Neurotrophic keratopathy develops in patients with previous HSV epithelial disease. Traditionally thought of as neither infectious nor immunologic in origin, neurotrophic keratopathy arises from impaired corneal innervation and decreased tear formation (as a result of prior HSV infection of the sensory nerves), exacerbated by long-term use of topical medications, especially antiviral agents. However, evidence suggests that HSV replication may occur in persistent epithelial defects.



Herpes simplex virus (HSV) keratitis encompasses a variety of disease processes that HSV can cause in the human cornea. A variety of clinical manifestations of infectious and immunologic etiologies, such as infectious epithelial keratitis, neurotrophic keratopathy, necrotizing stromal keratitis, immune stromal keratitis (ISK), and endotheliitis, can affect all levels of the cornea. (See Pathophysiology, Etiology, and Presentation.)

Although more common as a manifestation of recurrent HSV infection, HSV keratitis also may be seen during a primary HSV infection. (See Workup.)

Patient education

For patient education information, see the Eye and Vision Center, as well as Corneal Ulcer.



Occurrence in the United States

Of adults in the United States, 50-90% have antibodies to HSV-1, indicating previous exposure to the virus. Incidence of ocular HSV infection is about 0.15%. [1, 12]

Approximately 20,000 new cases (as well as more than 28,000 reactivations) of ocular HSV occur annually in the United States. Ocular HSV is one of the most frequent causes of blindness in the United States, with 500,000 people experiencing HSV-related ocular disease. [1, 2]

International occurrence

HSV infection is ubiquitous, with an estimated one third of the population worldwide suffering from recurrent infections. [13] Most of these individuals develop recurrent mucocutaneous lesions such as oral cold sores.

Sex- and age-related demographics

Herpes simplex has a slightly higher male predominance. Most HSV eye disease occurs in adults, developing many years after the primary infection (mean age of presentation, late fifth to early sixth decade of life). Herpetic keratitis in children commonly involves the corneal epithelium and stroma and is marked by a disproportionate risk of bilateral disease, high recurrence rate, and amblyopia. [14, 15]

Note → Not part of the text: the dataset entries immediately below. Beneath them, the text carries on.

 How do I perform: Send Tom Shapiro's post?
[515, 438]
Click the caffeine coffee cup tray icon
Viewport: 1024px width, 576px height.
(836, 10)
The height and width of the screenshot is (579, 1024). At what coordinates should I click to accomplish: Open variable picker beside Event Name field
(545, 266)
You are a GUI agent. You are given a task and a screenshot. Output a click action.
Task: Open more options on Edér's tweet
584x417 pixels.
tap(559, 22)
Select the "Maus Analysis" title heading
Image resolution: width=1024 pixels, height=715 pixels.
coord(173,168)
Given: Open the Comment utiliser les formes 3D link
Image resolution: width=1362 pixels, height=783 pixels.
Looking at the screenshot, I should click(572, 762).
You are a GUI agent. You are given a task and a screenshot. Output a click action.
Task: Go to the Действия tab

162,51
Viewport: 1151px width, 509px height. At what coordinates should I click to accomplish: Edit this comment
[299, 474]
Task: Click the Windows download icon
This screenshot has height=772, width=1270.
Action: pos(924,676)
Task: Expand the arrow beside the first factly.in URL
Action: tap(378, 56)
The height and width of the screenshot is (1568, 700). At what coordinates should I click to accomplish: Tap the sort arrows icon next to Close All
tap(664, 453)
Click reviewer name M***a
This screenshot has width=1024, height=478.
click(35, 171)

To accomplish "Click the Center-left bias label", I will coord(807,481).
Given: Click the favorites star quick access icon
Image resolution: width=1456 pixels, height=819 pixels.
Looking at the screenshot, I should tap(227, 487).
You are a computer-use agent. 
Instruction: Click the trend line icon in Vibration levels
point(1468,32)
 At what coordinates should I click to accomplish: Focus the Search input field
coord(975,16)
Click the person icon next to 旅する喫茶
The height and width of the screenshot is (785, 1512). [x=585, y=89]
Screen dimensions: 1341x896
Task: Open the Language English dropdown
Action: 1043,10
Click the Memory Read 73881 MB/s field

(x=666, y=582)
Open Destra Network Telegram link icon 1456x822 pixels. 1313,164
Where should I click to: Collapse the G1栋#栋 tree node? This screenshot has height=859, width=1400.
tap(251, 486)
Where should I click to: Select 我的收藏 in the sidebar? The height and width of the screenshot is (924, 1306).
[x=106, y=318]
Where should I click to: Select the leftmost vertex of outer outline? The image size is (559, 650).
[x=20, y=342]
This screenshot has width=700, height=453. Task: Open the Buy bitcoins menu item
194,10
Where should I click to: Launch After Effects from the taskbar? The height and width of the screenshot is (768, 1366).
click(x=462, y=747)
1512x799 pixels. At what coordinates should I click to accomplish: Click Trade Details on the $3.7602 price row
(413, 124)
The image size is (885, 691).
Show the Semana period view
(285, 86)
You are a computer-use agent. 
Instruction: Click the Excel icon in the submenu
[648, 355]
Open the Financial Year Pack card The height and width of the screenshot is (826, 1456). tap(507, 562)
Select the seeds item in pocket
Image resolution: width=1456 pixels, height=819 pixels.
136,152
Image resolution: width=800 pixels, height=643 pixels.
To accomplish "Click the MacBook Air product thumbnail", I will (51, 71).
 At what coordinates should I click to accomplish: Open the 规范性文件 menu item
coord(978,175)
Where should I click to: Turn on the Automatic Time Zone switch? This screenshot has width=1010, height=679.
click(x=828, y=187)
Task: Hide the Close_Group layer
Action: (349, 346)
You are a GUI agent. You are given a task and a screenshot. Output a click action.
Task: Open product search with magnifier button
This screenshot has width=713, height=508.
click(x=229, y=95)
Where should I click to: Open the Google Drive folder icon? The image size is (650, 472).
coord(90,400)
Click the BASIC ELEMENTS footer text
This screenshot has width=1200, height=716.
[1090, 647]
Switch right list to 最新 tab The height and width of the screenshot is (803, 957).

HSV keratitis is the most frequent cause of corneal blindness in the United States and is a leading indication for corneal transplantation. It is also the most common cause of infectious blindness in the Western world. [1]

The prognosis in HSV keratitis is generally favorable with aggressive treatment. Even with proper therapy, however, corneal scarring can occur. If the scarring develops centrally, visual acuity can be lost.

Stromal keratitis

Significant anterior chamber inflammation may accompany stromal keratitis. Permanent stromal scarring may lead to profound visual loss. In addition, all stromal keratitis types may develop uveitis, trabeculitis, and secondary glaucoma.